## What the exercise asks:
So that nothing is lost, transcribe each line of the records exactly.

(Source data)
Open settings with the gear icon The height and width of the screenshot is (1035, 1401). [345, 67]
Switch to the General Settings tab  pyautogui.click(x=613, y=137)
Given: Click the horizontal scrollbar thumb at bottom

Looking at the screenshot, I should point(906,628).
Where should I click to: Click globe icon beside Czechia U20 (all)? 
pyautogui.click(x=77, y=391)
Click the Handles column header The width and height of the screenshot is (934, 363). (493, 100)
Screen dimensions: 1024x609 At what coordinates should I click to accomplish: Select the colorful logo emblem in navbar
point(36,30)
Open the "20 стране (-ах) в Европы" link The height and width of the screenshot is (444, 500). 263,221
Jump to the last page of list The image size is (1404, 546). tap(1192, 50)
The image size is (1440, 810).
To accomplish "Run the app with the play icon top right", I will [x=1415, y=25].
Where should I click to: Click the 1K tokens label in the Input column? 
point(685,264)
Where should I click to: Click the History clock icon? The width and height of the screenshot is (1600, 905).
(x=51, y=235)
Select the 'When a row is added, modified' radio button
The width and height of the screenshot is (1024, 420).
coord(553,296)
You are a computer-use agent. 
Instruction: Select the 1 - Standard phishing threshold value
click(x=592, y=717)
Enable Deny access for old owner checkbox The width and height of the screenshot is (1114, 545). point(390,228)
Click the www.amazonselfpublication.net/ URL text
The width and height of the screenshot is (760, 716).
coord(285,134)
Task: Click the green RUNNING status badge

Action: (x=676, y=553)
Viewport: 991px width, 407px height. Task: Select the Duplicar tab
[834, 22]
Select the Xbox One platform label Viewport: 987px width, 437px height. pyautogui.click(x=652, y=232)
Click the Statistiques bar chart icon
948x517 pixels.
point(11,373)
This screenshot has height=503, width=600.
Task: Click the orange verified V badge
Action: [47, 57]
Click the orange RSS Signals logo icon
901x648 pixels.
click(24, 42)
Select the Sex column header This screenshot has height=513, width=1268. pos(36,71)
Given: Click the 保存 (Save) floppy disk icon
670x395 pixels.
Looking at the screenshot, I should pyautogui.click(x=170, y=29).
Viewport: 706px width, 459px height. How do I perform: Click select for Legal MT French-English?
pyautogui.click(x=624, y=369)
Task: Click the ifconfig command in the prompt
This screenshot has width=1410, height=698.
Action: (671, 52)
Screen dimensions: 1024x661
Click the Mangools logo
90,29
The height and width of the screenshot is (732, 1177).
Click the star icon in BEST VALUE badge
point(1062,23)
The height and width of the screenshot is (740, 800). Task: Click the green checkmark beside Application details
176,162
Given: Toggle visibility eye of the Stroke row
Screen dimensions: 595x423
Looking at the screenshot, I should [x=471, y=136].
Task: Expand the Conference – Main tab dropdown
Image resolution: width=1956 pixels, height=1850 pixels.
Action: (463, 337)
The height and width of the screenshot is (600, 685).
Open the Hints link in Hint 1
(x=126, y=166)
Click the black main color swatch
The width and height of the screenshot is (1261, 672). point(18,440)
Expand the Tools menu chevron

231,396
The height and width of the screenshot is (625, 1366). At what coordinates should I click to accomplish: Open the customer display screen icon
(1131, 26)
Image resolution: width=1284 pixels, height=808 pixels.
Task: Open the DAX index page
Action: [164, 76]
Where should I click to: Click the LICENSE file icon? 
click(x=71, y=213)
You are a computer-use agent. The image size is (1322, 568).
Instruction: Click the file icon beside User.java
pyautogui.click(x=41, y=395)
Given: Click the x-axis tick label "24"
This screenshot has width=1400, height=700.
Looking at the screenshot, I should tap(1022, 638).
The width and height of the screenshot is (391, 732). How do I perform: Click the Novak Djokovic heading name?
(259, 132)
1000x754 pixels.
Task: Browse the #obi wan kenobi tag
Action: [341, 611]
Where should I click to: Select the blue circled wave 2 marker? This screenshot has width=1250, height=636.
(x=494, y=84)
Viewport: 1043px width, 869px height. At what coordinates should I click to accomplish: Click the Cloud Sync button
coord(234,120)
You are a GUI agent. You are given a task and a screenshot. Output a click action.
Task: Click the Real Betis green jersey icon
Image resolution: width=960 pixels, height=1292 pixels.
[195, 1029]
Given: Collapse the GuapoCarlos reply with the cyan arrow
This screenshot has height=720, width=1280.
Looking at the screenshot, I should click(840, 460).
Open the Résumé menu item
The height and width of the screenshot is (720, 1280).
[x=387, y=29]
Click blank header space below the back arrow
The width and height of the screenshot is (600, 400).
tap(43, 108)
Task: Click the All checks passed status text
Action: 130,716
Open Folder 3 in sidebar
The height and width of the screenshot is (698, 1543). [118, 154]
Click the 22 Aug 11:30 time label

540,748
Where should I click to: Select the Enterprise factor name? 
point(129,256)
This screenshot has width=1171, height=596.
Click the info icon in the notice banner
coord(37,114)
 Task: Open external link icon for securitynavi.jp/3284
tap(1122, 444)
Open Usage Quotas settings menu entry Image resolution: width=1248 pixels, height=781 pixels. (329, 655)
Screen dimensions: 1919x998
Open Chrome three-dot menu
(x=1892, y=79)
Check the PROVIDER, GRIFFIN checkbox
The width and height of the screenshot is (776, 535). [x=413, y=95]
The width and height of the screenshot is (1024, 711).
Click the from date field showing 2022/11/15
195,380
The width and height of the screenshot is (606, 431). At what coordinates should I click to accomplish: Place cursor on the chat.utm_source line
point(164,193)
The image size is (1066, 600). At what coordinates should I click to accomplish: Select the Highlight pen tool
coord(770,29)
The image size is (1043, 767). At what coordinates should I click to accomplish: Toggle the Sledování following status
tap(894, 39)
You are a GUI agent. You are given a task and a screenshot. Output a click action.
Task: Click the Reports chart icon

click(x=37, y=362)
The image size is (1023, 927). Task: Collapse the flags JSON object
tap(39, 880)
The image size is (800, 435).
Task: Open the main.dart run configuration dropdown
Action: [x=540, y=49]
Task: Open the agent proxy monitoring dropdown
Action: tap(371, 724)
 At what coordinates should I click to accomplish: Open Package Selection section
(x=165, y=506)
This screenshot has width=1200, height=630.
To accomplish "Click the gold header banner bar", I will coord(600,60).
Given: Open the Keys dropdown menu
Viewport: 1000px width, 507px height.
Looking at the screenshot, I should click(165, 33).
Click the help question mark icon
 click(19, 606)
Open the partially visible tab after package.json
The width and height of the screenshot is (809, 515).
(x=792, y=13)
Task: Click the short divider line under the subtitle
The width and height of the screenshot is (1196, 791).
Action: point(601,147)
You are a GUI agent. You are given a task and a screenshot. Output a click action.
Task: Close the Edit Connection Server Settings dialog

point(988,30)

## Your solution:
Open settings with the gear icon The height and width of the screenshot is (1035, 1401). [345, 67]
Switch to the General Settings tab  pyautogui.click(x=613, y=137)
Given: Click the horizontal scrollbar thumb at bottom

Looking at the screenshot, I should point(906,628).
Where should I click to: Click globe icon beside Czechia U20 (all)? 
pyautogui.click(x=77, y=391)
Click the Handles column header The width and height of the screenshot is (934, 363). (493, 100)
Screen dimensions: 1024x609 At what coordinates should I click to accomplish: Select the colorful logo emblem in navbar
point(36,30)
Open the "20 стране (-ах) в Европы" link The height and width of the screenshot is (444, 500). 263,221
Jump to the last page of list The image size is (1404, 546). tap(1192, 50)
The image size is (1440, 810).
To accomplish "Run the app with the play icon top right", I will [x=1415, y=25].
Where should I click to: Click the 1K tokens label in the Input column? 
point(685,264)
Where should I click to: Click the History clock icon? The width and height of the screenshot is (1600, 905).
(x=51, y=235)
Select the 'When a row is added, modified' radio button
The width and height of the screenshot is (1024, 420).
coord(553,296)
You are a computer-use agent. 
Instruction: Select the 1 - Standard phishing threshold value
click(x=592, y=717)
Enable Deny access for old owner checkbox The width and height of the screenshot is (1114, 545). point(390,228)
Click the www.amazonselfpublication.net/ URL text
The width and height of the screenshot is (760, 716).
coord(285,134)
Task: Click the green RUNNING status badge

Action: (x=676, y=553)
Viewport: 991px width, 407px height. Task: Select the Duplicar tab
[834, 22]
Select the Xbox One platform label Viewport: 987px width, 437px height. pyautogui.click(x=652, y=232)
Click the Statistiques bar chart icon
948x517 pixels.
point(11,373)
This screenshot has height=503, width=600.
Task: Click the orange verified V badge
Action: [47, 57]
Click the orange RSS Signals logo icon
901x648 pixels.
click(24, 42)
Select the Sex column header This screenshot has height=513, width=1268. pos(36,71)
Given: Click the 保存 (Save) floppy disk icon
670x395 pixels.
Looking at the screenshot, I should pyautogui.click(x=170, y=29).
Viewport: 706px width, 459px height. How do I perform: Click select for Legal MT French-English?
pyautogui.click(x=624, y=369)
Task: Click the ifconfig command in the prompt
This screenshot has width=1410, height=698.
Action: (671, 52)
Screen dimensions: 1024x661
Click the Mangools logo
90,29
The height and width of the screenshot is (732, 1177).
Click the star icon in BEST VALUE badge
point(1062,23)
The height and width of the screenshot is (740, 800). Task: Click the green checkmark beside Application details
176,162
Given: Toggle visibility eye of the Stroke row
Screen dimensions: 595x423
Looking at the screenshot, I should [x=471, y=136].
Task: Expand the Conference – Main tab dropdown
Image resolution: width=1956 pixels, height=1850 pixels.
Action: (463, 337)
The height and width of the screenshot is (600, 685).
Open the Hints link in Hint 1
(x=126, y=166)
Click the black main color swatch
The width and height of the screenshot is (1261, 672). point(18,440)
Expand the Tools menu chevron

231,396
The height and width of the screenshot is (625, 1366). At what coordinates should I click to accomplish: Open the customer display screen icon
(1131, 26)
Image resolution: width=1284 pixels, height=808 pixels.
Task: Open the DAX index page
Action: [164, 76]
Where should I click to: Click the LICENSE file icon? 
click(x=71, y=213)
You are a computer-use agent. The image size is (1322, 568).
Instruction: Click the file icon beside User.java
pyautogui.click(x=41, y=395)
Given: Click the x-axis tick label "24"
This screenshot has width=1400, height=700.
Looking at the screenshot, I should tap(1022, 638).
The width and height of the screenshot is (391, 732). How do I perform: Click the Novak Djokovic heading name?
(259, 132)
1000x754 pixels.
Task: Browse the #obi wan kenobi tag
Action: [341, 611]
Where should I click to: Select the blue circled wave 2 marker? This screenshot has width=1250, height=636.
(x=494, y=84)
Viewport: 1043px width, 869px height. At what coordinates should I click to accomplish: Click the Cloud Sync button
coord(234,120)
You are a GUI agent. You are given a task and a screenshot. Output a click action.
Task: Click the Real Betis green jersey icon
Image resolution: width=960 pixels, height=1292 pixels.
[195, 1029]
Given: Collapse the GuapoCarlos reply with the cyan arrow
This screenshot has height=720, width=1280.
Looking at the screenshot, I should click(840, 460).
Open the Résumé menu item
The height and width of the screenshot is (720, 1280).
[x=387, y=29]
Click blank header space below the back arrow
The width and height of the screenshot is (600, 400).
tap(43, 108)
Task: Click the All checks passed status text
Action: 130,716
Open Folder 3 in sidebar
The height and width of the screenshot is (698, 1543). [118, 154]
Click the 22 Aug 11:30 time label

540,748
Where should I click to: Select the Enterprise factor name? 
point(129,256)
This screenshot has width=1171, height=596.
Click the info icon in the notice banner
coord(37,114)
 Task: Open external link icon for securitynavi.jp/3284
tap(1122, 444)
Open Usage Quotas settings menu entry Image resolution: width=1248 pixels, height=781 pixels. (329, 655)
Screen dimensions: 1919x998
Open Chrome three-dot menu
(x=1892, y=79)
Check the PROVIDER, GRIFFIN checkbox
The width and height of the screenshot is (776, 535). [x=413, y=95]
The width and height of the screenshot is (1024, 711).
Click the from date field showing 2022/11/15
195,380
The width and height of the screenshot is (606, 431). At what coordinates should I click to accomplish: Place cursor on the chat.utm_source line
point(164,193)
The image size is (1066, 600). At what coordinates should I click to accomplish: Select the Highlight pen tool
coord(770,29)
The image size is (1043, 767). At what coordinates should I click to accomplish: Toggle the Sledování following status
tap(894, 39)
You are a GUI agent. You are given a task and a screenshot. Output a click action.
Task: Click the Reports chart icon

click(x=37, y=362)
The image size is (1023, 927). Task: Collapse the flags JSON object
tap(39, 880)
The image size is (800, 435).
Task: Open the main.dart run configuration dropdown
Action: [x=540, y=49]
Task: Open the agent proxy monitoring dropdown
Action: tap(371, 724)
 At what coordinates should I click to accomplish: Open Package Selection section
(x=165, y=506)
This screenshot has width=1200, height=630.
To accomplish "Click the gold header banner bar", I will coord(600,60).
Given: Open the Keys dropdown menu
Viewport: 1000px width, 507px height.
Looking at the screenshot, I should click(165, 33).
Click the help question mark icon
 click(19, 606)
Open the partially visible tab after package.json
The width and height of the screenshot is (809, 515).
(x=792, y=13)
Task: Click the short divider line under the subtitle
The width and height of the screenshot is (1196, 791).
Action: point(601,147)
You are a GUI agent. You are given a task and a screenshot. Output a click action.
Task: Close the Edit Connection Server Settings dialog

point(988,30)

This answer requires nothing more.